Before adopting these medicines, the Ghana National Drugs Programme (GNDP) wanted to review the evidence base and how it applied to Ghana, using a transparent and evidence-informed approach, which further considered the local priorities, feasibility, and resource implications. In this paper we report on how the GNDP did this, and the difficulties experienced when interpreting and applying global recommendations to a national context.

About This Project

The National Drugs Programme first prepared concise evidence summaries for each of the five WHO “priority” medicines. These five summaries were then used by the Ghana “Standard Treatment Guidelines” expert review committee in November 2011 (with representation from the NHIS and GNDP), to facilitate an open and informed discussion.

Training in the retrieval, appraisal, and interpretation of systematic reviews was provided for a selected team of Ministry of Health staff by specialists from the Liverpool School of Tropical Medicine. These staff then wrote the summaries, following a structure based on the work of the SUPPORT collaboration, summarising existing systematic reviews, rather than conducting new reviews [6]. The summaries addressed four main questions:

  • What are the benefits and harms of [drug name]?
  • What would be the public health impact of introducing [drug name] in Ghana?
  • What are the resource implications to the country of introducing it?
  • Is introduction currently feasible and acceptable in Ghana?

For evidence of benefits and harms participants searched the Cochrane Library and PubMed for existing systematic reviews.

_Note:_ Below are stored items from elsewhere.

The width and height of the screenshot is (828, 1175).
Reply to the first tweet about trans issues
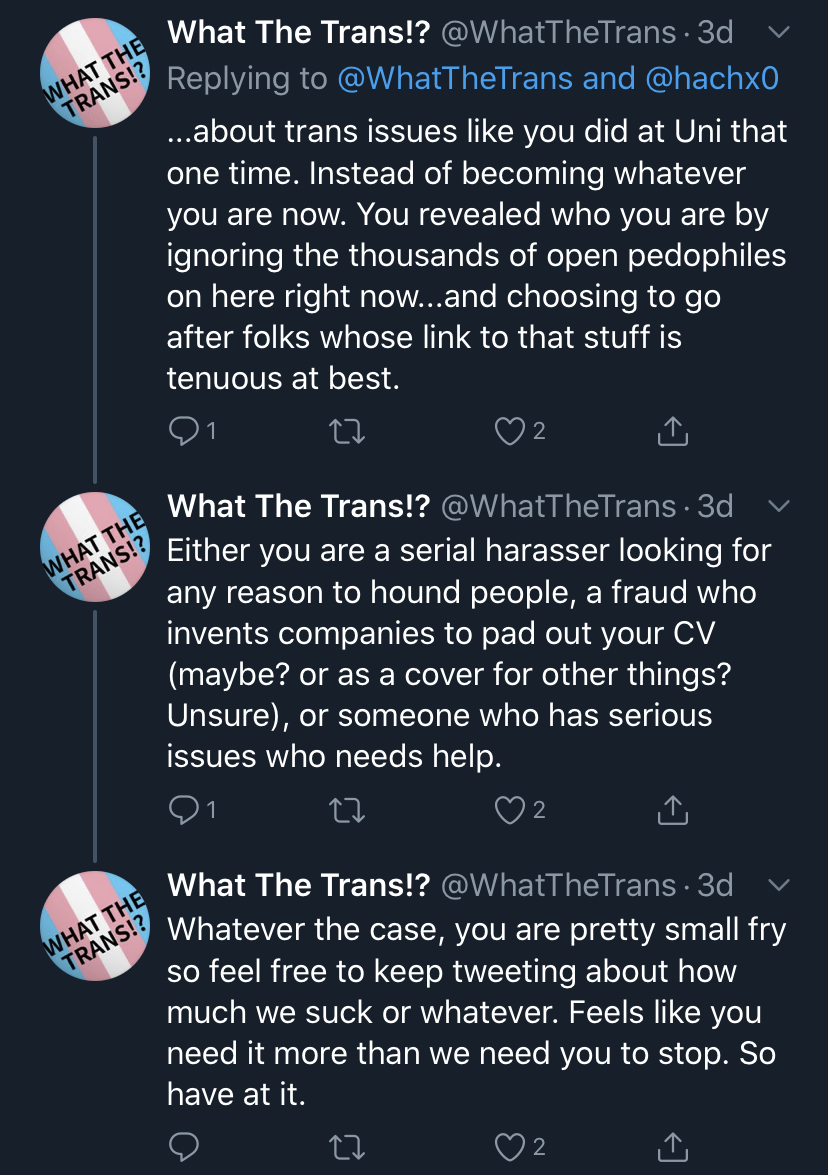click(184, 431)
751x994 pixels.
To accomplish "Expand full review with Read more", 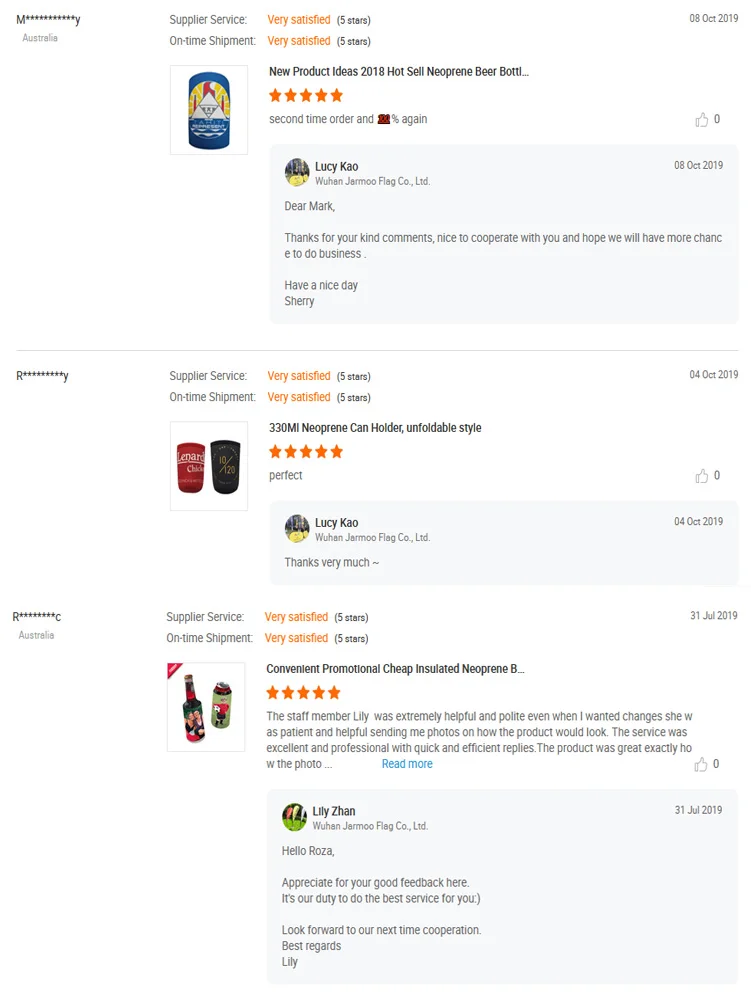I will (407, 764).
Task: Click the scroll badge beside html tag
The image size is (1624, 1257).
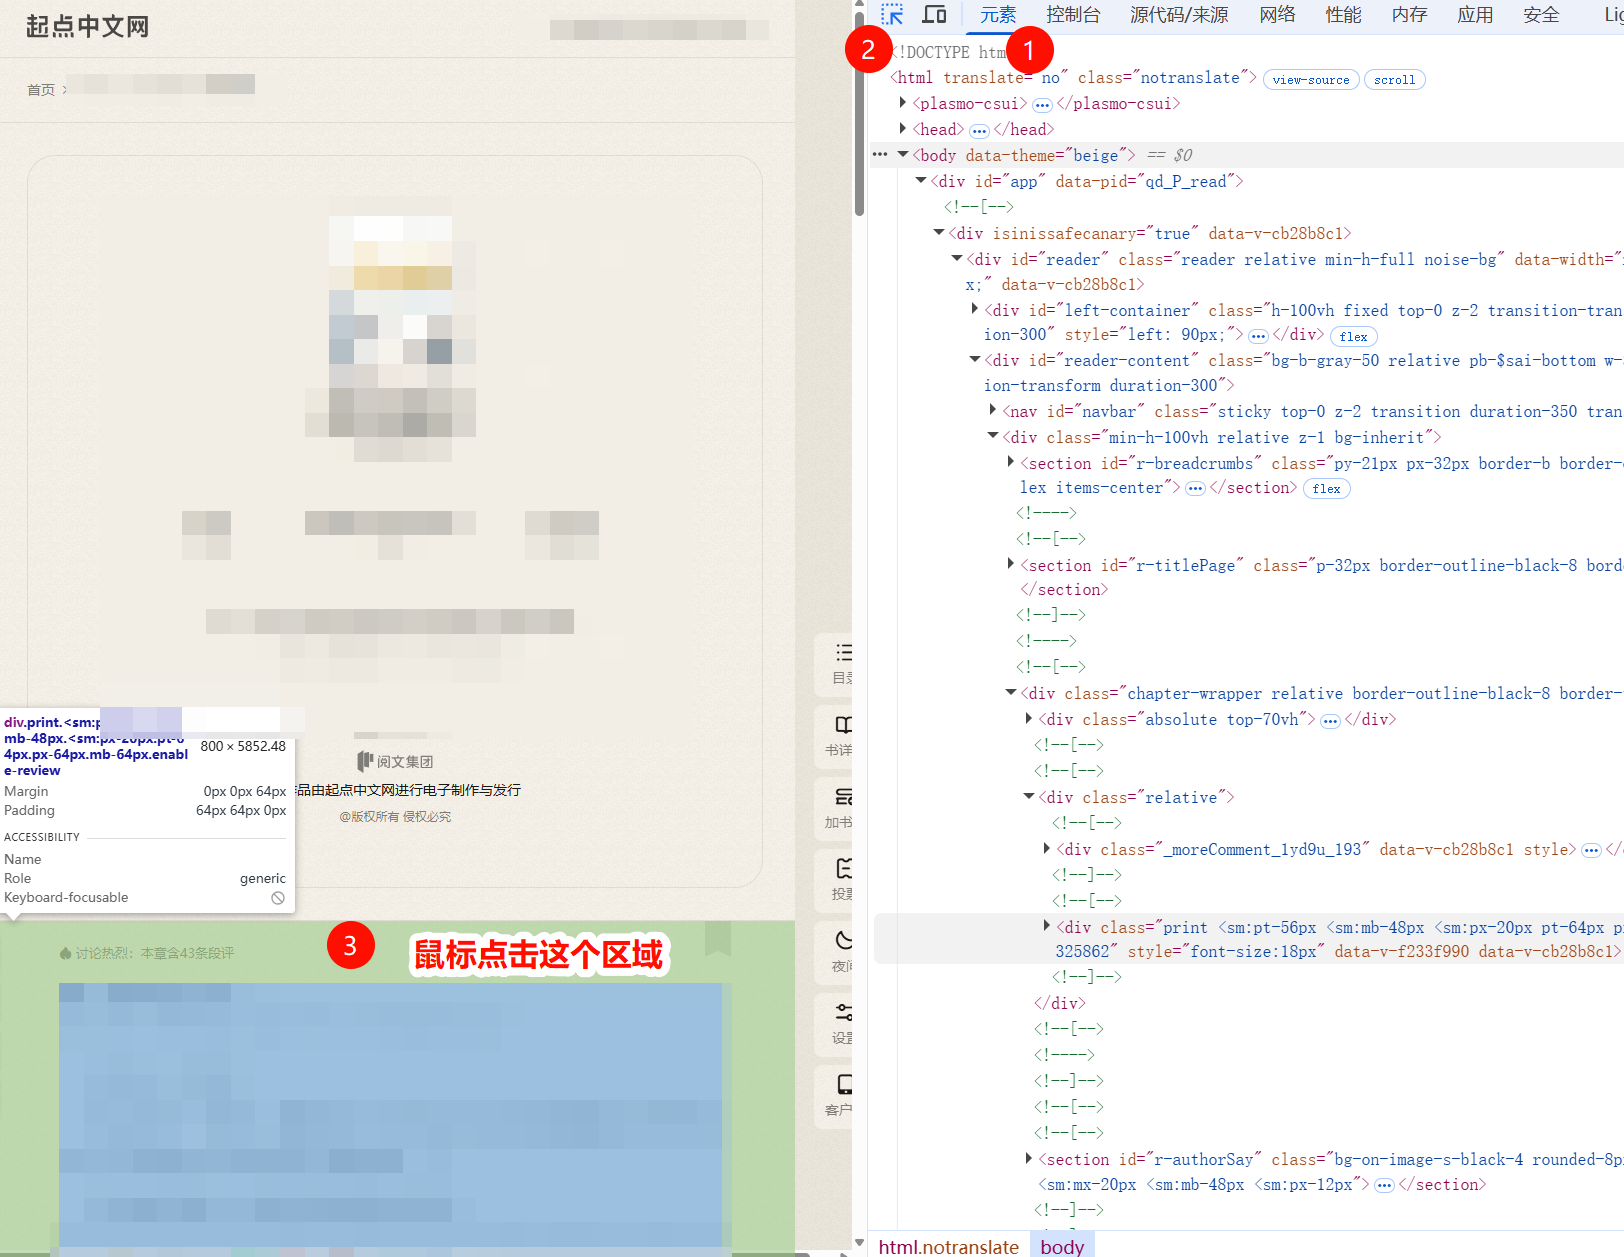Action: (1394, 80)
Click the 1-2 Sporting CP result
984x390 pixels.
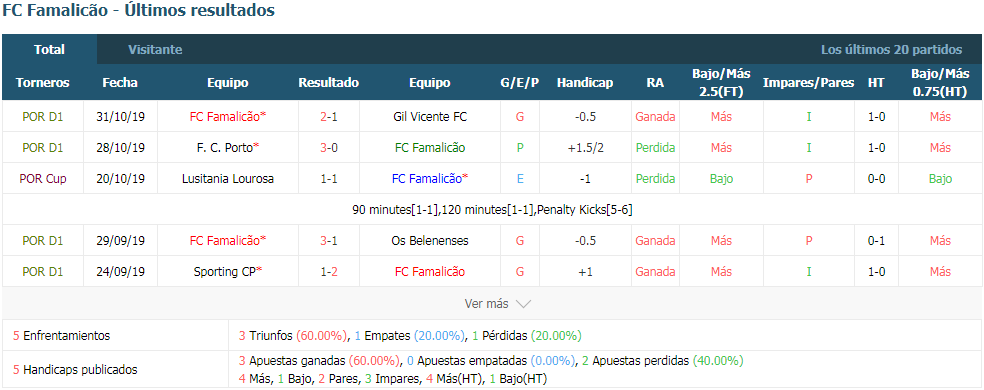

When more than one systematic review was found, the most reliable review was chosen on the basis of an evaluation of the search strategy and methods. When the most recent review was more than 2 years old an additional PubMed search was conducted for recently published randomized controlled trials. Confidence in the methods of systematic reviews was appraised using the AMSTAR checklist [7], and confidence in the results was appraised using the GRADE approach for assessing the quality of evidence [8]. For evidence on cost-effectiveness, participants reviewed the NHS Economics Database for economic evaluations relevant to each medicine, and appraised the methods using the CHEC-list [9]. The applicability of the systematic reviews and economic evaluations to Ghana was assessed following the guidance of the SUPPORT collaboration [10].

The potential public health impact of introducing each medicine was estimated by applying the relative mortality reductions from trial data to the best available national statistics for disease burden. A commentary on the costs and feasibility of introduction was prepared by reviewing international price guides for potential suppliers [11],[12], comparing the new drug price to the current alternative, and identifying any additional system or educational requirements for successful introduction [13].

A brief summary of the findings of each evidence summary is presented in Table 1. The full summaries are available as on-line supplements to this paper, and may provide useful templates for other countries.

Our Experience

Applying global recommendations to Ghana was not straightforward for any of the five medicines, regardless of the presence of high quality evidence of important clinical benefits (Table 2). We have summarised the four key factors that generated debate and uncertainty in the committee, and tempered automatic adoption of the five medicines.

1. Applicability: Few of the Trials Were Conducted in Africa

The applicability of the evidence base for both zinc sulphate (for diarrhoea) and chlorhexidine 4% solution (for cord care) to Ghana was limited, as the majority of available data came from Asian countries, where the effects could reasonably be expected to be different.

Zinc sulphate is recommended by the WHO as an adjunct to oral rehydration therapy for children with acute diarrhoea [14]. However, of the 44 trials included in the Cochrane review of zinc therapy, only two were conducted in Africa, neither of which demonstrated a clinical benefit [15]. In Asia, zinc appeared to shorten the duration of diarrhoea but with significant heterogeneity in the size of this effect. Sub-group analyses suggests that the effect is largest in children aged greater than 6 months with signs of moderate malnutrition, and as a nutritional intervention this has a logical consistency. It was on this basis that the committee decided to introduce Zinc sulphate in Ghana, where malnutrition in some rural areas is above 30% [16].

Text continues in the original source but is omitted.